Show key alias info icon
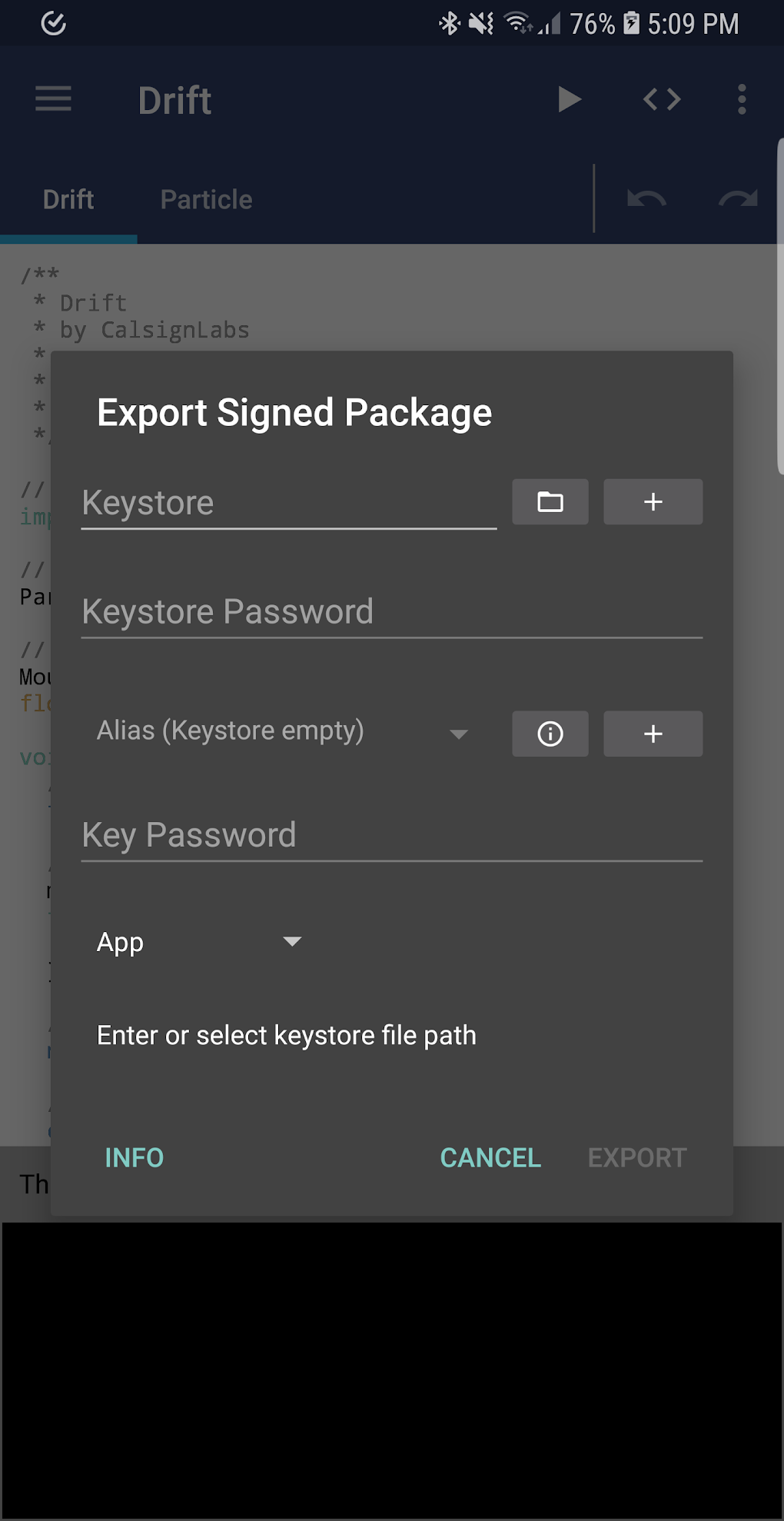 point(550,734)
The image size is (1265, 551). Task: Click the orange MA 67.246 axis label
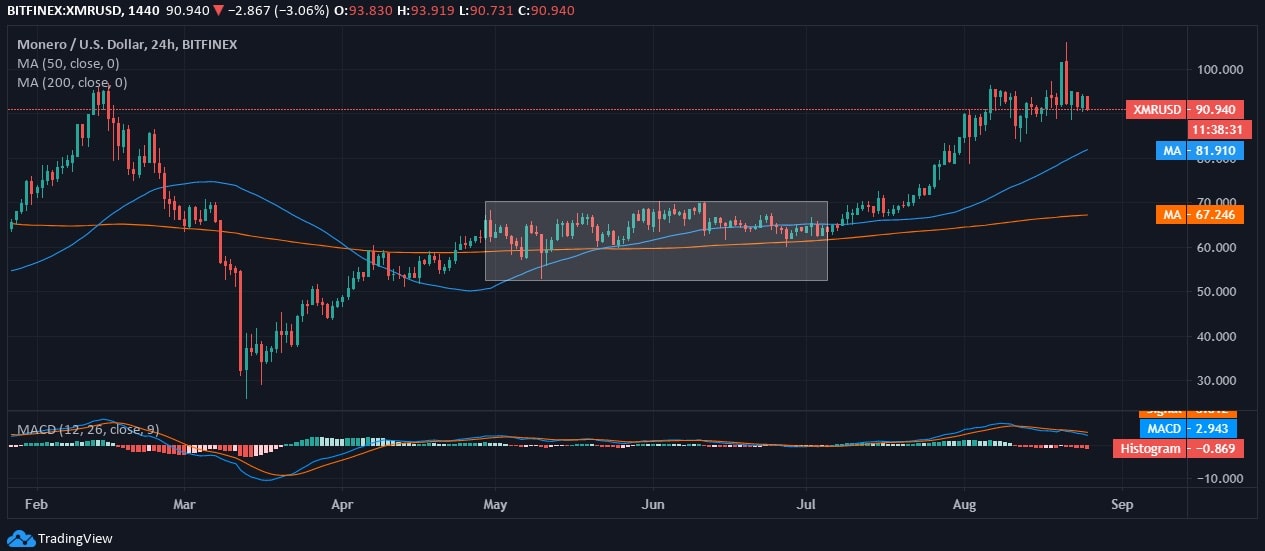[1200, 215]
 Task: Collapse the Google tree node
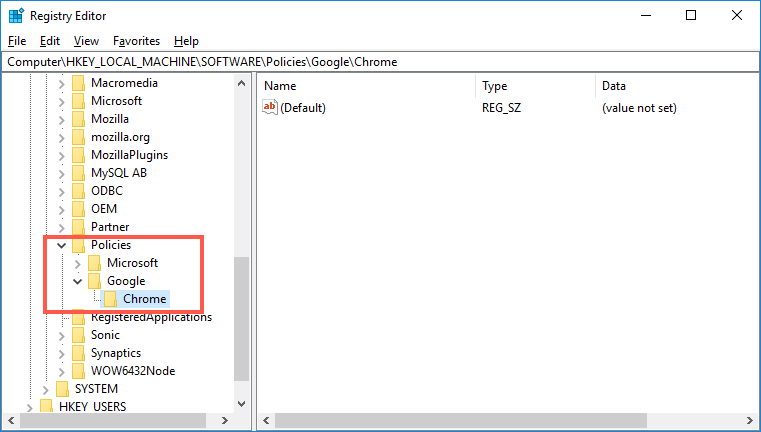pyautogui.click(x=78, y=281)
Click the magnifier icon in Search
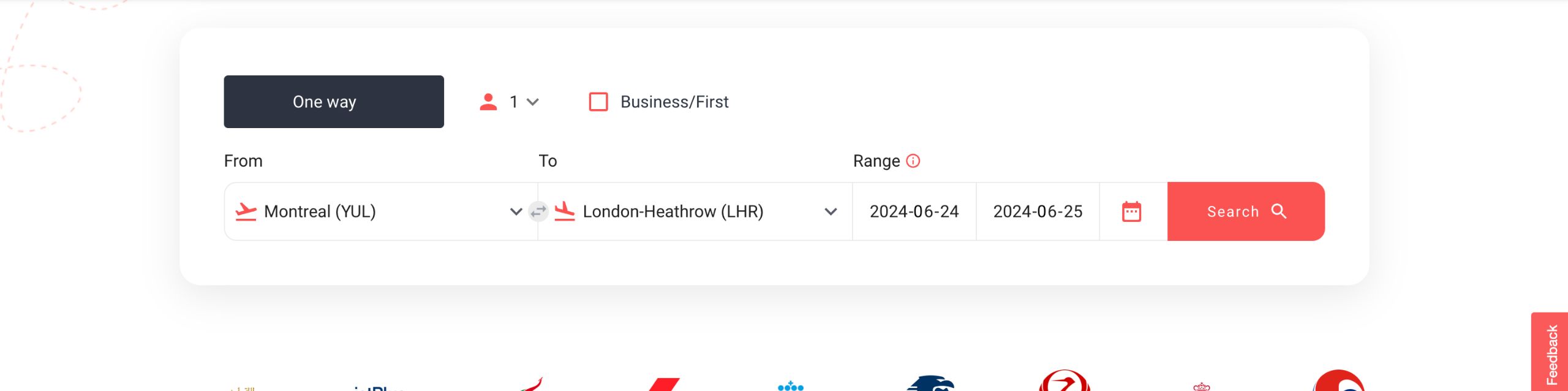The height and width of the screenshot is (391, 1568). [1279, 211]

---

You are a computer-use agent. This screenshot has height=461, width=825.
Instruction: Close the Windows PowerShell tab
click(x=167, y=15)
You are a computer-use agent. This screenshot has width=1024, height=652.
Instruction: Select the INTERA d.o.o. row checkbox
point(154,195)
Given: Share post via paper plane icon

* * *

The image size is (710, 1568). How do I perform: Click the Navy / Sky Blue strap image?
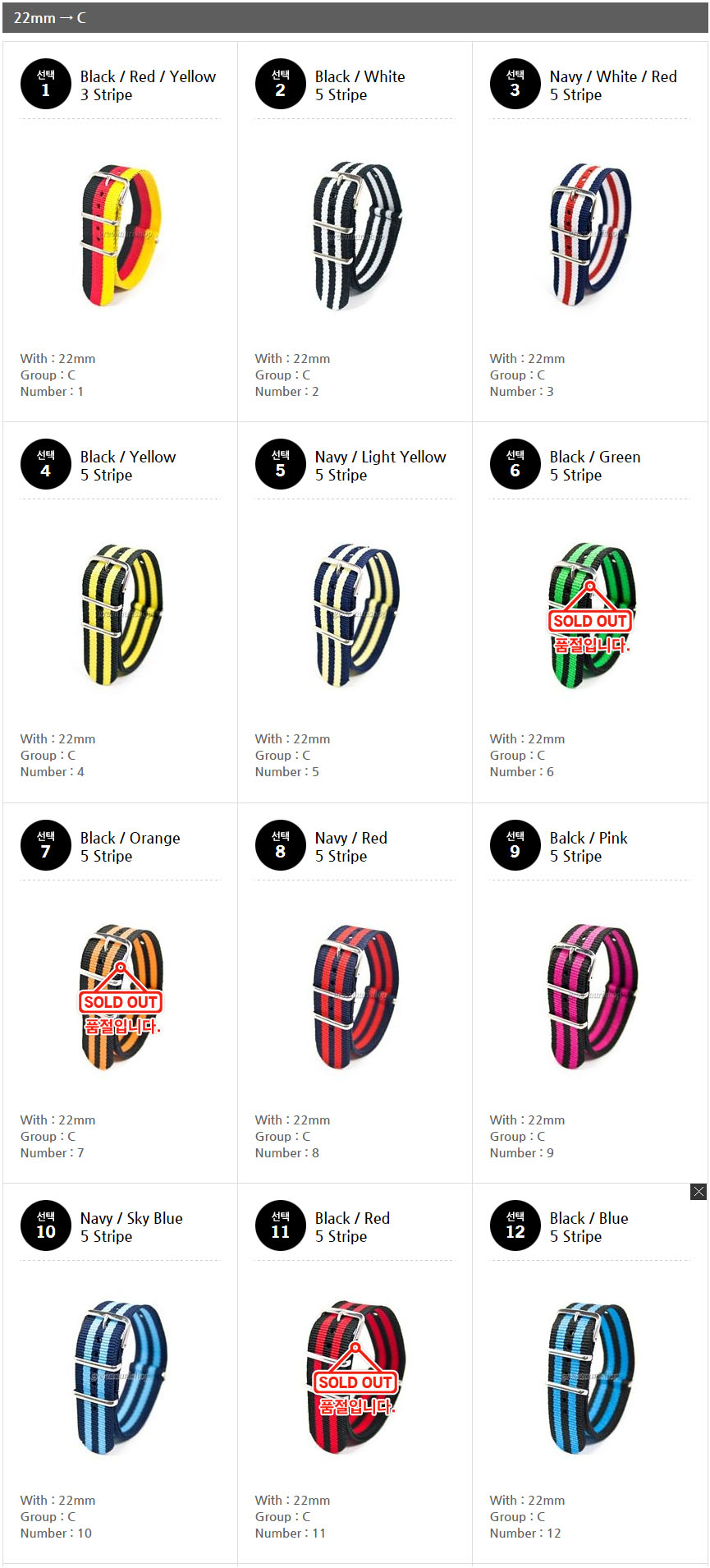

▶ _Task requirements_
Starting with the line that contains "Task: Collapse the Google tree node" and going on through the line that contains "The height and", write these entries again with "magnifier" changed to "magnifying glass" and everything else left as it is. Leave the pictures out.

▶ _Answer to this task_
 Task: Collapse the Google tree node
pyautogui.click(x=78, y=281)
Click the magnifying glass icon in Search
The height and width of the screenshot is (391, 1568). [1279, 211]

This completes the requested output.